Problema breve 1:
En la crónica sobre el autobús escolar de Belver, ¿cómo se llamaba el conductor y en qué pueblo vivía?
Problema breve 2:
Prosigue la crónica sobre el autobús escolar de Belver desde su última frase.

Fragmento seleccionado:
· · ·

CRÓNICAS DE UN PUEBLO
El conductor del autobús que nos llevaba a la escuela de Belver se llamaba Luciano y vivía, para desgracia de sus paisanos, en Cañizo. Como empezaba allí a recoger chiguitos, los pobres cañizanos siempre iban en el primer viaje, el más madrugador.
Luego pasaba, un mes por Aspariegos, Pobladura y Castronuevo y otro mes por Bustillo y Malva, para no hacer madrugar siempre a los muchachos de los mismos pueblos. Entonces, no cogía la trocha de César, entre Bustillo y Belver porque ni siquiera estaba asfaltada. Fue gracias al trajín de César que, en la Diputación cayeron en la cuenta de que, o asfaltaban aquel trozo o el caldo de las cenas de Los Zachos se arramaría de mala manera.
El caso es que un mes si y otro no, nos veíamos obligados a espera a los del segundo viaje bien fuera en el gimnasio, si hacía frío o en el patio en tiempo bueno. De cualquier manera, había rincones estratégicamente colocados donde nos sentábamos los muchachos, mientras las muchachas se paseaban por nuestras cercanías esperando que alguno de nosotros las pilláramos y las echáramos encimo nuestro y así meterles, una miaja, mano. Me gustaría que, sobre esto, hablara alguna de las protagonistas, para que este relato no pareciera un episodio más de machismo. Enteraos estábamos nosotros de lo que era el machismo, el cariño y el frote, como decía Tanis. Si lo único que veíamos eran unas muchachicas en las que empezaban a mostrarse incipientes unos bulticos en el pecho y había que ver qué era aquello. Así que no me hagáis hablar más que si no me desvío del tema.

· · ·

Datos guardados:
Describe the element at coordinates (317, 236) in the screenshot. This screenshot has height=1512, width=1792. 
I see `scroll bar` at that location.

· · ·

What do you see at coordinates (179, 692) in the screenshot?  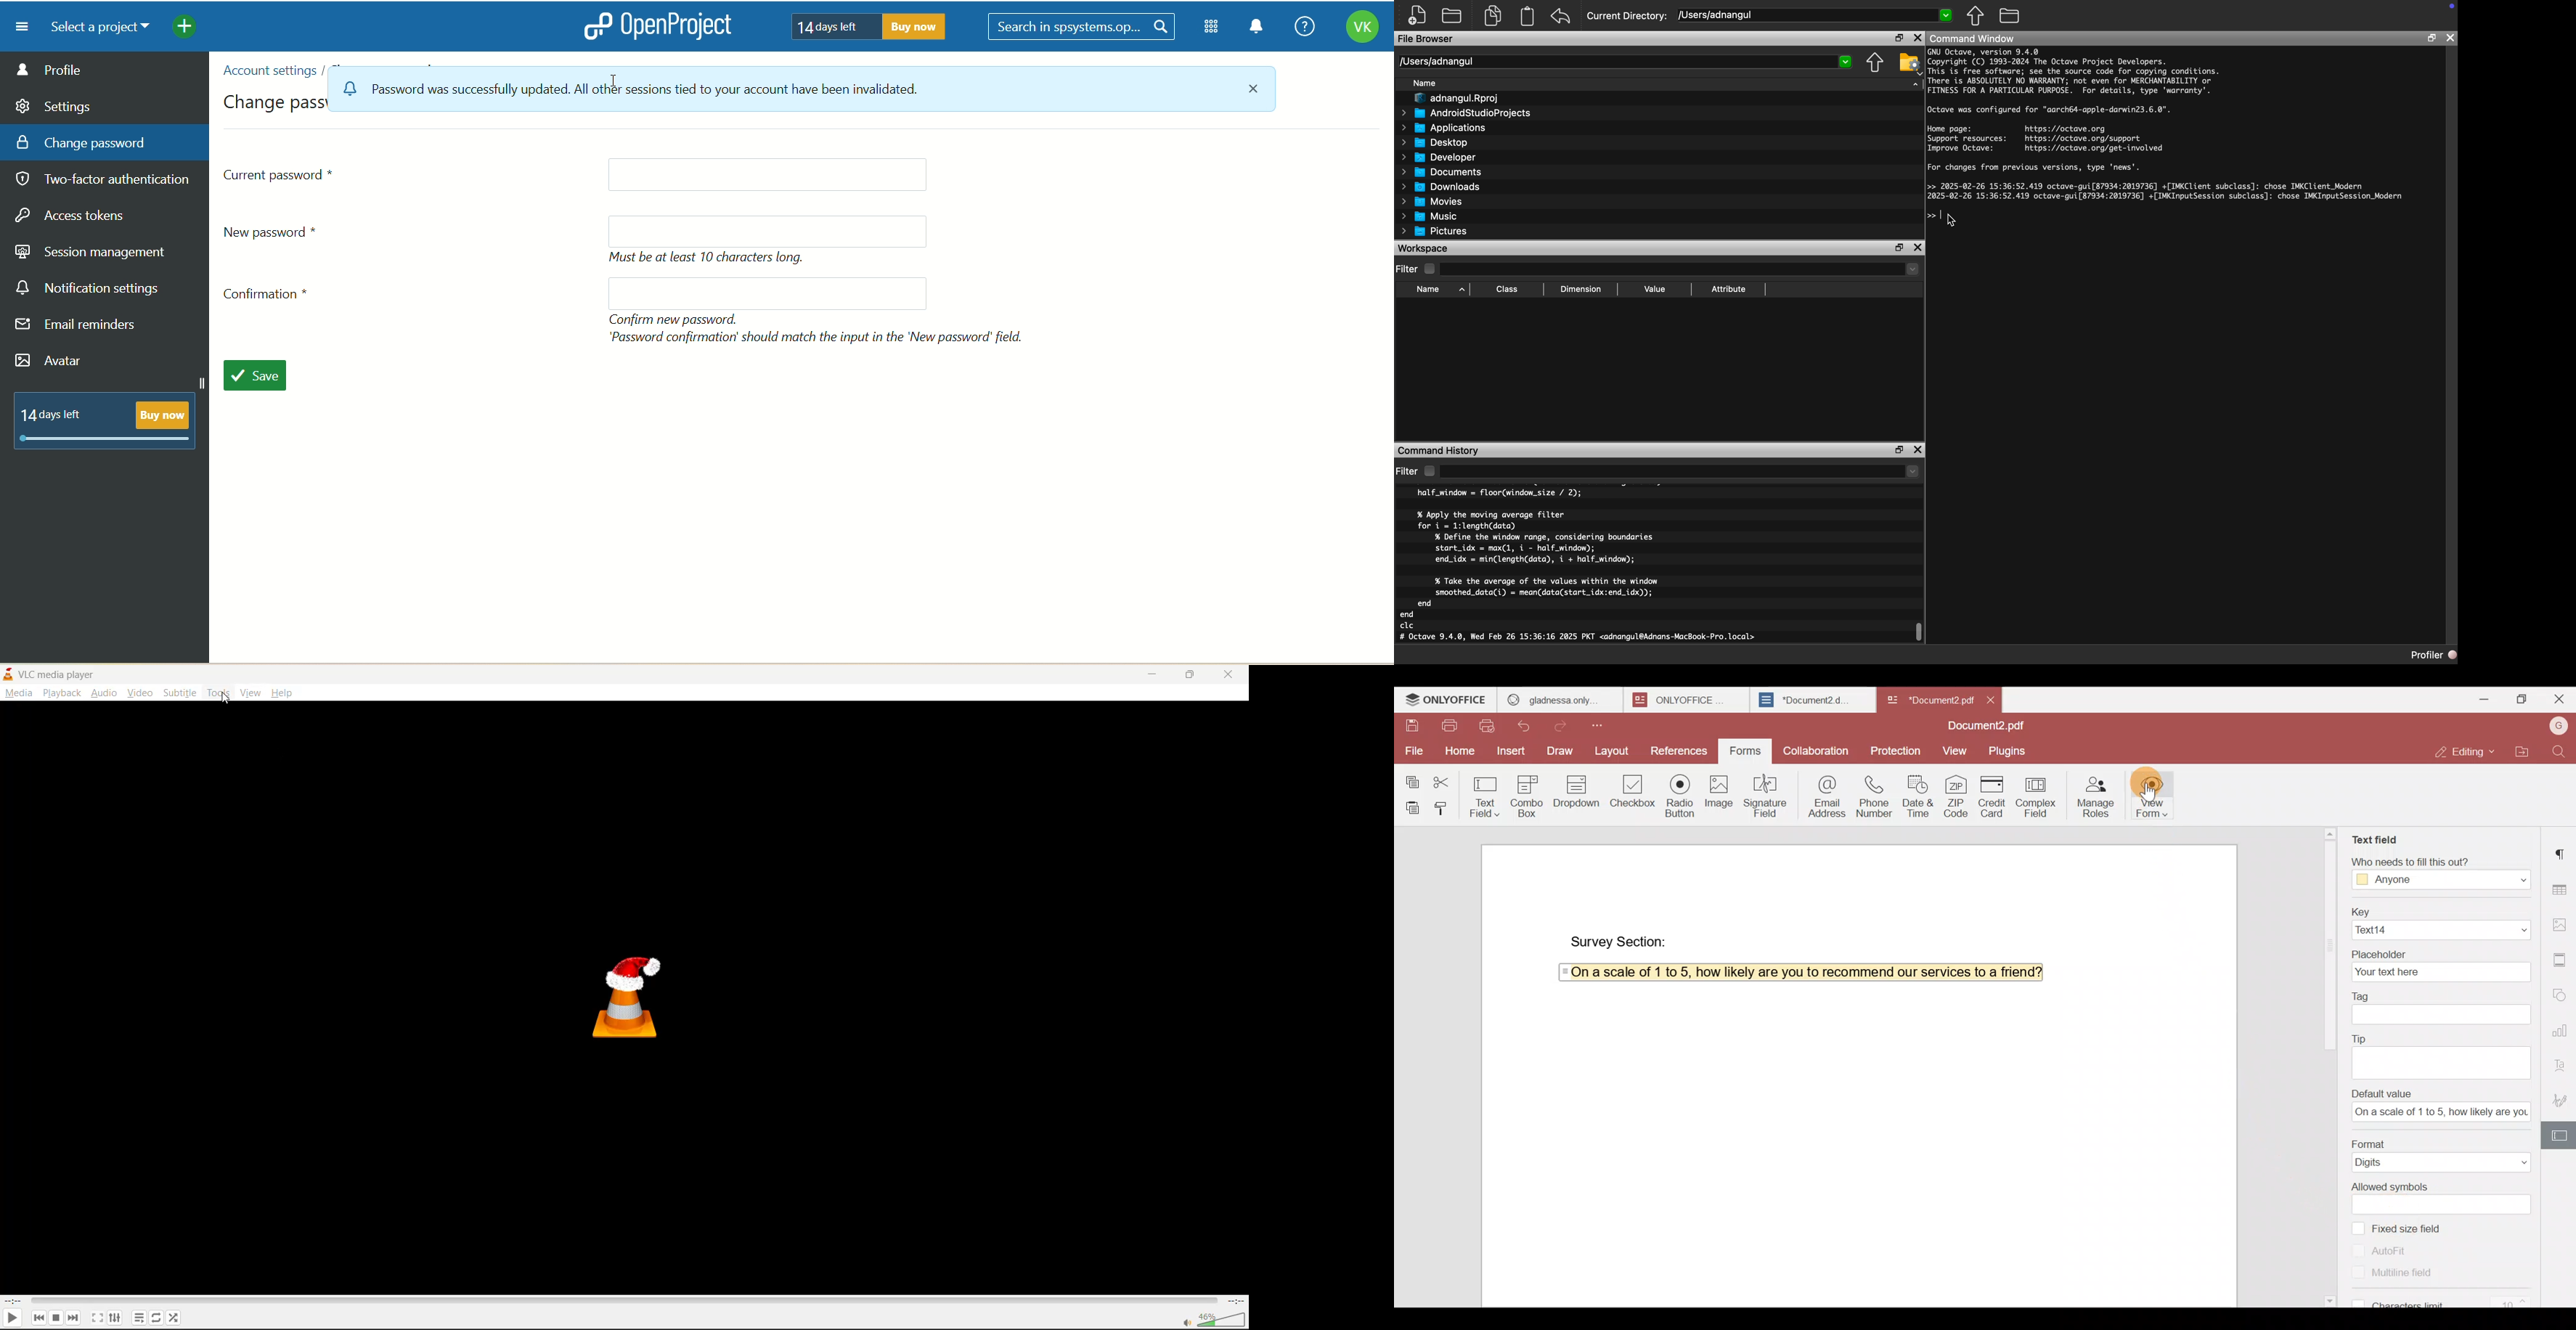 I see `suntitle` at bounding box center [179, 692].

· · ·

Respuesta escrita 1:
Se llamaba Luciano y vivía en Cañizo.

Respuesta escrita 2:
Años más tarde, cuando han dado en salir trapos sucios, Pon ha puesto sobre la mesa algún que otro amorío surgido de la escuela. No debieron cuajar aunque no sé yo si por culpa de los novios, que no eran otros que Poli y Chema, o por el mote que tenían las supuestas novias: La Chicharra y La Forriñosa. Me quiero yo reír si Dulcinea tuvo su cruz en llamarse Aldonza, ¿cuál sería la cruz de estas dos muchachas?. Claro que tampoco tendría de qué presumir la que llamaban Mariburra, en Toro.
En el patio del colegio, bajo la vigilancia del señor Eloy, el conserje de la goma de butano, jugábamos a “A la una anda la mula”, a las canicas, a arrmiar el duro a la pared, andábamos a la gadilla,... ¡uy perdón, que me vuelvo a desviar!.
- ¡Eh, bájate de ahí cabrón! decía el señor Eloy, con la goma de butano en la mano, amenazando a algún muchacho que trataba de asomarse por encima de la pared del servicio de las muchachas, para pillar a alguna meando. ¡Cómo te eche mano...!, terminaba refunfuñando.
Eso sí, cuando abría la puerta del patio que daba para una tierra que había entre el colegio y el río, mangábamos unas carteras y unos abrigos o jerseys, y enseguida preparábamos unas porterías. Normalmente jugábamos Malva y Bustillo juntos contra los otros pueblos. Recuerdo que eran mis compañeros de equipo Vicente, clavao a Del Bosque y no sólo por el nombre, Ángel Mari, clavao a Rubén Cano, Alfredo, Javi la Parra, Javi el de Don Carlos, etc.
Jugábamos con un balón de un plástico más duro que las balas. Apenas botaba porque le faltaba presión, pero cuando te daba en cualquier parte del cuerpo, te entraba un escozor del quince, seguido de un enrojecimiento de la zona afectada que te tenías que arrascar por fuerza.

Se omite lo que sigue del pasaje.